De Jonge aan zet over vervolg NIPT
Minister Hugo de Jonge (Volksgezondheid) moet uiterlijk in september 2020 beslissen of de NIP-test structureel in het reguliere screeningsprogramma voor zwangere vrouwen wordt opgenomen.
In maart 2023 eindigt namelijk de huidige screening die plaatsheeft in het kader van wetenschappelijk onderzoek en met het goed kunnen implementeren van een regulier vervolg is naar verwachting een periode van tweeënhalf jaar gemoeid. Dat schrijft het RIVM in een zogeheten uitvoeringstoets in opdracht van het ministerie van VWS.
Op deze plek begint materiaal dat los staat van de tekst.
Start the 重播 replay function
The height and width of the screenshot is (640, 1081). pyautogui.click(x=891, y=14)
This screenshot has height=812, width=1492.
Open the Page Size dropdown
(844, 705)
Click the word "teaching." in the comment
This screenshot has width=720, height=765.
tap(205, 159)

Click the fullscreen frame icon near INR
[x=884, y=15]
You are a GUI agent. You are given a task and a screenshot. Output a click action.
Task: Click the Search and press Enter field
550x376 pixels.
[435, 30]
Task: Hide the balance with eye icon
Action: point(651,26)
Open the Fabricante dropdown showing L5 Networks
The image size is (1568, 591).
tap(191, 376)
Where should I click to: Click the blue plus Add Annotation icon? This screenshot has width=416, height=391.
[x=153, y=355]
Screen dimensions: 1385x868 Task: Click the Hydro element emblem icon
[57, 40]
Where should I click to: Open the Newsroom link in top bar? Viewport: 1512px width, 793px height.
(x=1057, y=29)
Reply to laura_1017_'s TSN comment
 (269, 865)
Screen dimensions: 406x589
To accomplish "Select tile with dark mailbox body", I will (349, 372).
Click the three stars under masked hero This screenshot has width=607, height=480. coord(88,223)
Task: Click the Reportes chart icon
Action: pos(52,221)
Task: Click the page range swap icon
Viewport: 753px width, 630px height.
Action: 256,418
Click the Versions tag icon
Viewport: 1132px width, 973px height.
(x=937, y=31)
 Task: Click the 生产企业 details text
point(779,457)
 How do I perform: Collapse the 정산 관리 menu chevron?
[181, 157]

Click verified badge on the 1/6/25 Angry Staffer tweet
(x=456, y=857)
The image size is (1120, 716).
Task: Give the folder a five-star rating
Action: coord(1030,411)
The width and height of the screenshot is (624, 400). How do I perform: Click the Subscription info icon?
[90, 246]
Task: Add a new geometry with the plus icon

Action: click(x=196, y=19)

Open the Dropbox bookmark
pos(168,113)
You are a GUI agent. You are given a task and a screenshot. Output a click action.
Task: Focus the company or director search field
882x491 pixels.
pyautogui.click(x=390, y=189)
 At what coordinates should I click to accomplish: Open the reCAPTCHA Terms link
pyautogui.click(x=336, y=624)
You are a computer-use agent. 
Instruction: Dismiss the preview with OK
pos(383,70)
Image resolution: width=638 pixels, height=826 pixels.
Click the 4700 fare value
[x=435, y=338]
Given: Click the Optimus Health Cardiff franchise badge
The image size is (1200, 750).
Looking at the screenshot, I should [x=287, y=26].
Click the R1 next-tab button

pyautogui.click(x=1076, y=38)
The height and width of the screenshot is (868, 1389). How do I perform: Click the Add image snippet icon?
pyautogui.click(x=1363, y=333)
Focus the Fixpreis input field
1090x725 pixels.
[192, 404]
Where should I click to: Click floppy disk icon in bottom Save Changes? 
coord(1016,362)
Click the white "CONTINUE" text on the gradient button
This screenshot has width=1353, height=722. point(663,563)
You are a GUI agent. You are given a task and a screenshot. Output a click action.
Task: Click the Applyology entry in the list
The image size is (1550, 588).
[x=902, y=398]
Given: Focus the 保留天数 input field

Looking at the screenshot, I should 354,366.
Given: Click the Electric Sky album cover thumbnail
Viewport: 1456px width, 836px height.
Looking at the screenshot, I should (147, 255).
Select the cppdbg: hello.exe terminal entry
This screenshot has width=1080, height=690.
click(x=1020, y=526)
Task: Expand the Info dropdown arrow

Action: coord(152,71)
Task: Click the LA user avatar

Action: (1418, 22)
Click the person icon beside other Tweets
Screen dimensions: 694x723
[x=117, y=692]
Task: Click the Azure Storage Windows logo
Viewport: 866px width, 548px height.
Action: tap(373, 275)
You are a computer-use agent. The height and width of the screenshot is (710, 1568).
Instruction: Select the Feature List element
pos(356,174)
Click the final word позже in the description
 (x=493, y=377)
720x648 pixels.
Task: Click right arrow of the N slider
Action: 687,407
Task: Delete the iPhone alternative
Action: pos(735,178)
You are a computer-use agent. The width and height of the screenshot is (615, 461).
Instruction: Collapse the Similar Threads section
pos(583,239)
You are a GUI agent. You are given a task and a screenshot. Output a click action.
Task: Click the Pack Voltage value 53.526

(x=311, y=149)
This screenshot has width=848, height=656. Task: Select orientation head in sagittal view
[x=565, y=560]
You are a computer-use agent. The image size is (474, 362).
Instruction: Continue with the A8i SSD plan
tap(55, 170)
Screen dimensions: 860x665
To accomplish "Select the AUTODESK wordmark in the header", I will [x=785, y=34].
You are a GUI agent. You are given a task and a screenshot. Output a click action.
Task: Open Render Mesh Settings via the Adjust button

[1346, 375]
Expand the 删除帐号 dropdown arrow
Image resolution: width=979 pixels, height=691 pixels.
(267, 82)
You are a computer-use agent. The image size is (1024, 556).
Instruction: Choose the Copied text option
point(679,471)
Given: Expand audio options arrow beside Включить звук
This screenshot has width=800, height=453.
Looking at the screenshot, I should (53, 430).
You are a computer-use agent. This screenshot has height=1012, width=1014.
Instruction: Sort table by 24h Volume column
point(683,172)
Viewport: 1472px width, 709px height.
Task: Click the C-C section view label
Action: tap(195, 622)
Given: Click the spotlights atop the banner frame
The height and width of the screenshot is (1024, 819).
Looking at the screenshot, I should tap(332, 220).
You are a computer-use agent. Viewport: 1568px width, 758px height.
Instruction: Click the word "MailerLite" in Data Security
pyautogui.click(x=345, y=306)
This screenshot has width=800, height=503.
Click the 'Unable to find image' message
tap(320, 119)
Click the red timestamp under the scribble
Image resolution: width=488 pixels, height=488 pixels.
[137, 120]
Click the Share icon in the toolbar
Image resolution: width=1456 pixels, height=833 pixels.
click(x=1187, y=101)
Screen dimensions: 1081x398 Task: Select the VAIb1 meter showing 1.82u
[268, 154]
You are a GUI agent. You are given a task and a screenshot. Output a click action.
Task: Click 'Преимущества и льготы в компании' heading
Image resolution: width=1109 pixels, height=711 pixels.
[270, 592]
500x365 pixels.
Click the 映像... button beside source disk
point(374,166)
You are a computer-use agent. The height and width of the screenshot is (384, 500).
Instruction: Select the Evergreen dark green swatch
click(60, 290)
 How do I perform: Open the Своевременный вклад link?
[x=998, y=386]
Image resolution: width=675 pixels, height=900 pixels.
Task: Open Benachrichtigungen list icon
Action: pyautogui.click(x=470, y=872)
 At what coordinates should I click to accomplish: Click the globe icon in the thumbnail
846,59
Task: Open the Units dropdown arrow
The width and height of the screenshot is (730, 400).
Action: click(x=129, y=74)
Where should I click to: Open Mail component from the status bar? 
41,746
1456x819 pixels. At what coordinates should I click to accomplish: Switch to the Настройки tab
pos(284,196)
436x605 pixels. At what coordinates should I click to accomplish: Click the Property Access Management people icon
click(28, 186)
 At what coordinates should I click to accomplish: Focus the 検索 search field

Sinds 1 april 2014 konden vrouwen die volgens de combinatietest of een andere medische indicatie een verhoogde kans hadden op een kind met down-, edwards- of patausyndroom als alternatief voor invasief onderzoek kiezen voor de NIPT. In 2017 kwam de bloedtest ook beschikbaar voor zwangere vrouwen zonder verhoogd risico. Dat gebeurde dus in het kader van een onderzoeksetting.
Dat het zoveel tijd kost om de NIPT definitief in te voeren komt mede doordat de laboratoria die de NIPT uitvoeren, de laboratoriumproducten en de lokaties waar bloed wordt afgenomen op een eerlijke manier en via een aanbesteding moeten worden geselecteerd. Verder moeten de onderzoeken die nu voor de NIPT lopen de komende jaren worden afgebouwd, net als de combinatietest. Ook moet het bestaande communicatie- en voorlichtingsmateriaal worden aangepast.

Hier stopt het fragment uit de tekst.